▶ _Work required_
All lines at and after the one containing "Task: Click 停止中 status for タウンワーク", up to the end of the listing below, are to be printed exactly, with the pictures omitted.
BEGIN Records provided
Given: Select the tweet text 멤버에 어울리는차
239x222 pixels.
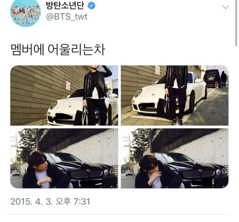Looking at the screenshot, I should click(x=58, y=50).
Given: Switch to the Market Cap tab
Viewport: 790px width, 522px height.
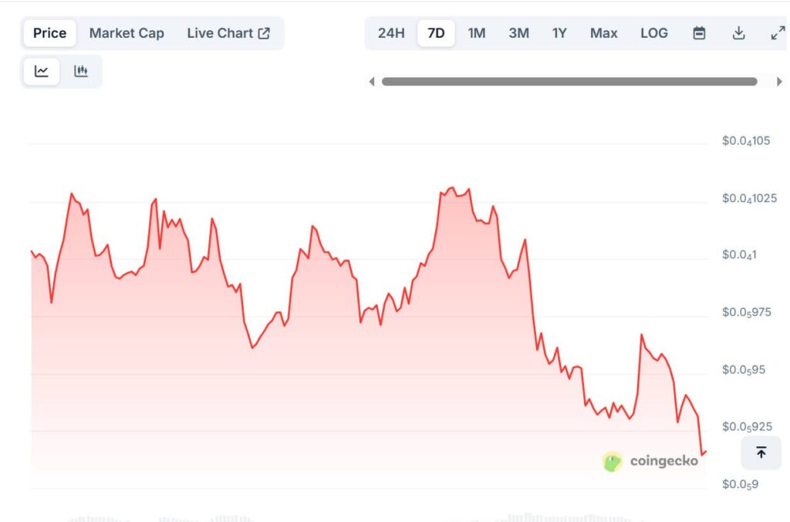Looking at the screenshot, I should [x=127, y=33].
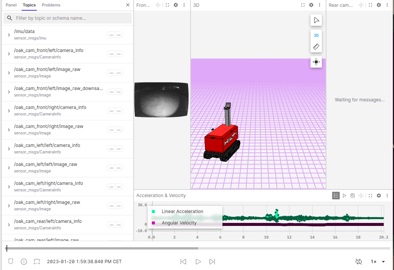This screenshot has height=270, width=394.
Task: Click the Linear Acceleration legend color swatch
Action: coord(153,212)
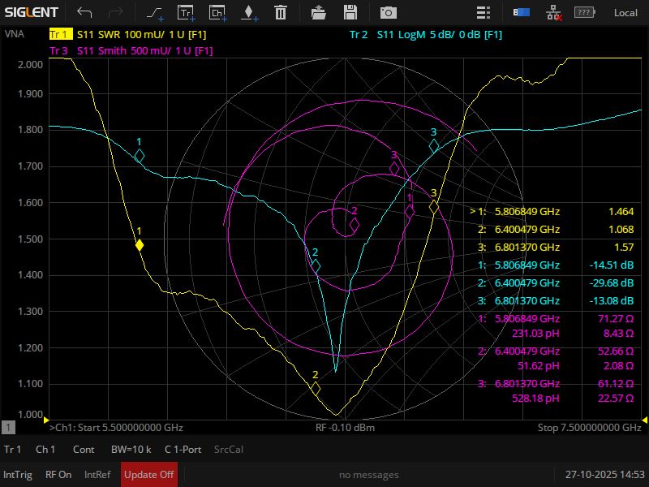Image resolution: width=649 pixels, height=487 pixels.
Task: Click the Stop 7.5 GHz frequency field
Action: pyautogui.click(x=589, y=427)

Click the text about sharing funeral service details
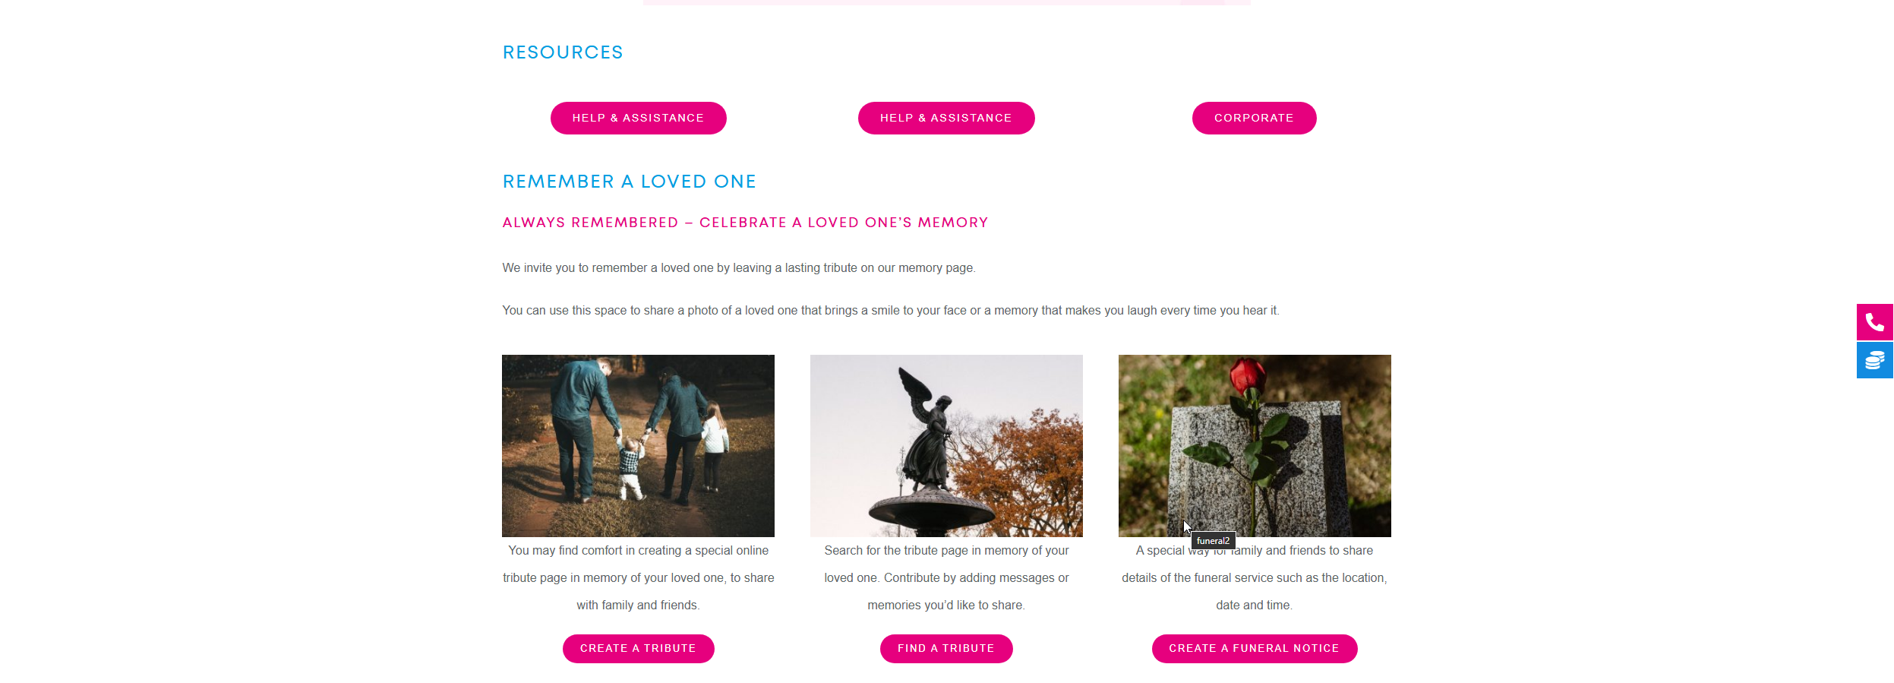click(1255, 577)
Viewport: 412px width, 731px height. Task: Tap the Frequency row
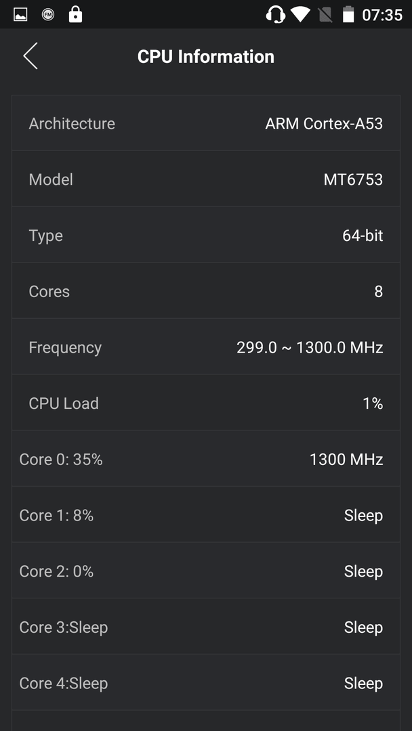point(206,347)
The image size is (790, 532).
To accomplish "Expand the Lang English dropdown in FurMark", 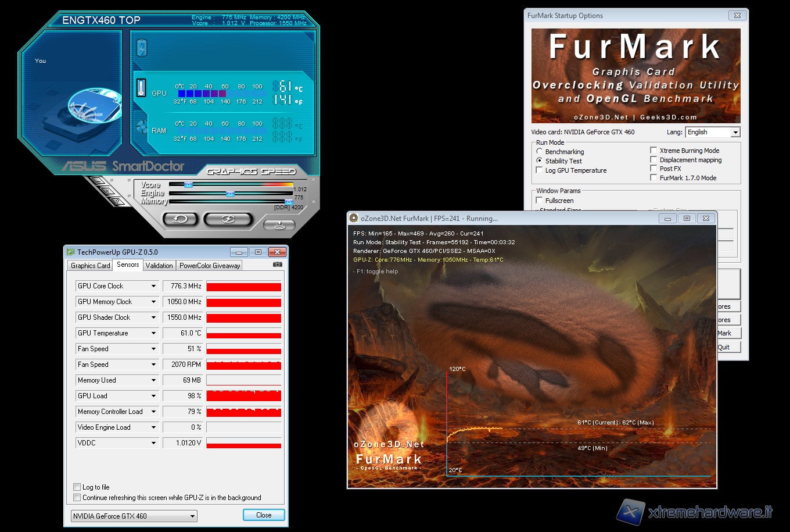I will (735, 133).
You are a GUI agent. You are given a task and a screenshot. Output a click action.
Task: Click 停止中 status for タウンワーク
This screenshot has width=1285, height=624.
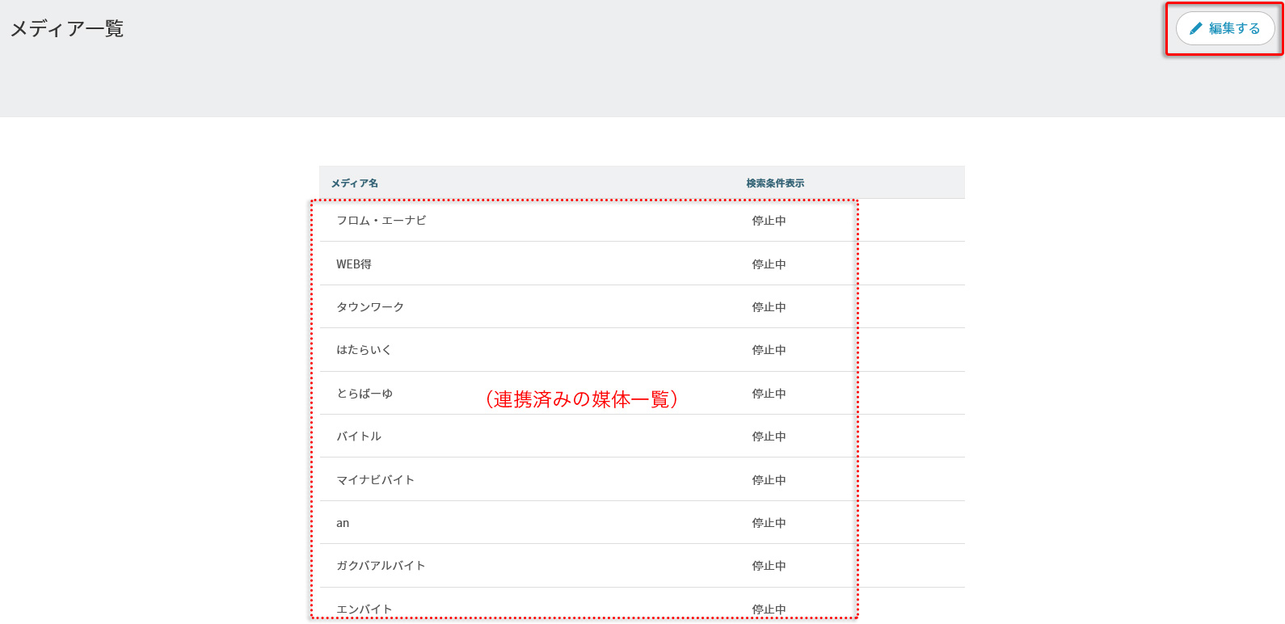point(769,307)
END Records provided
▶ _Worked solution_
Task: Click 停止中 status for タウンワーク
This screenshot has width=1285, height=624.
point(769,307)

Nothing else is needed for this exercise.